At Netflix, our team (well, actually one member from another team) really wanted us to use monorepos. The argument was that monorepos cut down development headaches, because all your dependencies are in one gigantic repo.
The classic case where a monorepo helps is you are working on some library, say an npm package, and it’s somewhat heavy development. You decide to split this library into its own package, because either other teams might make use of it, or it’s useful for other general tasks. The problem you will soon face is that as you make modifications to this package, now your dependent project has a problem getting the latest version.

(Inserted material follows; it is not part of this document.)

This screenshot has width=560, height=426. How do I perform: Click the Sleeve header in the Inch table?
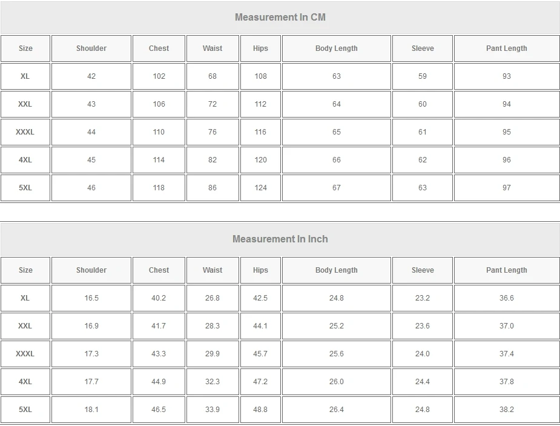point(423,270)
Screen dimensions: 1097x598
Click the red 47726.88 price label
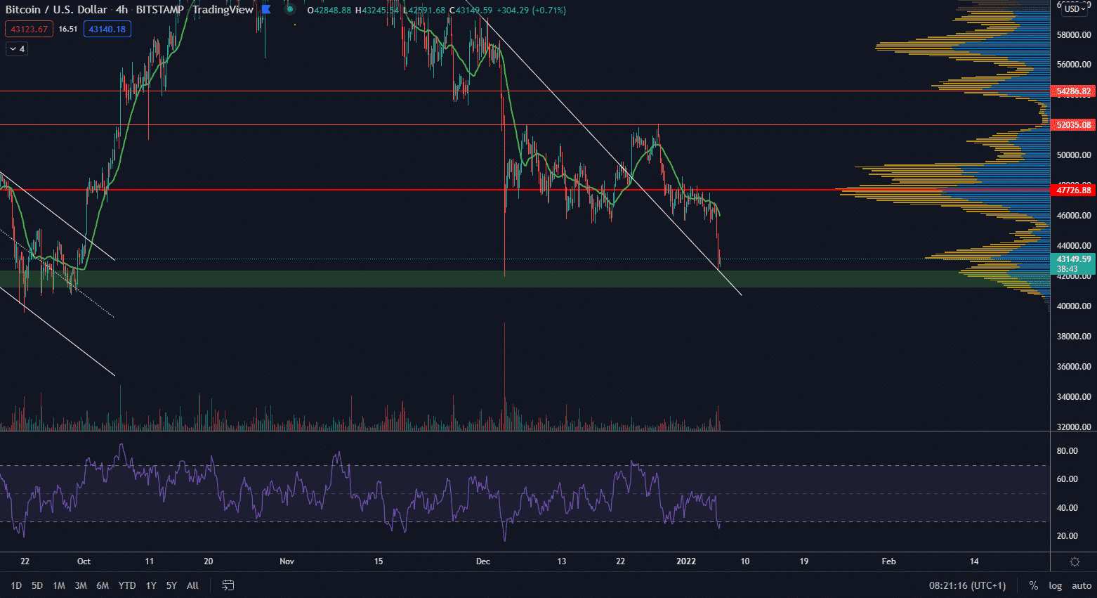(x=1074, y=190)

One solution is to perpetually bump up the version, and constantly publish your library to some
repository (ie, npm, pypi, crates.io, maven, etc). But that’s a big headache. Another solution
might be to somehow link in a local version of the library. In Java, you can pass in your package
or module on the classpath or modulepath. In node, you can use npm link
. In rust, you can just
tell in Cargo.toml to use a file path. But this is all language dependent, and some languages make
this an easier alternative than others. But what if you’ve got a polyglot language? And in my
particular case, npm link
can have subtleties that you need to be aware.
So, a monorepo is a way to just have all your dependencies in one place. Google basically does this
with all their software. That way, your main project can always just do a link to the local
library. For example, in the javascript world, there’s lerna
which does some symlinking magic to
fool npm into thinking that modules are installed in the node_modules
folder.
Monorepos makes development easier, but CI/CD harder
I’m beginning to realize that having a monorepo makes CI/CD harder. How so?
When I make a git commit or a Pull Request, since the monorepo is one gigantic repository, it’s going to kick off the tests for everything. Also, it’s going to build everything. If you have multiple stages, or you need docker builds, container deployments, etc, all of that testing and building can come with a big cost.
In my case, noesis hasn’t been worked on in awhile. It’s relatively static so far. But each time I want to trigger a build and test, if I make a change to khadga, it also forces a build and test for the other projects. As a consequence, I’m seriously considering splitting khadga out into 3 separate projects.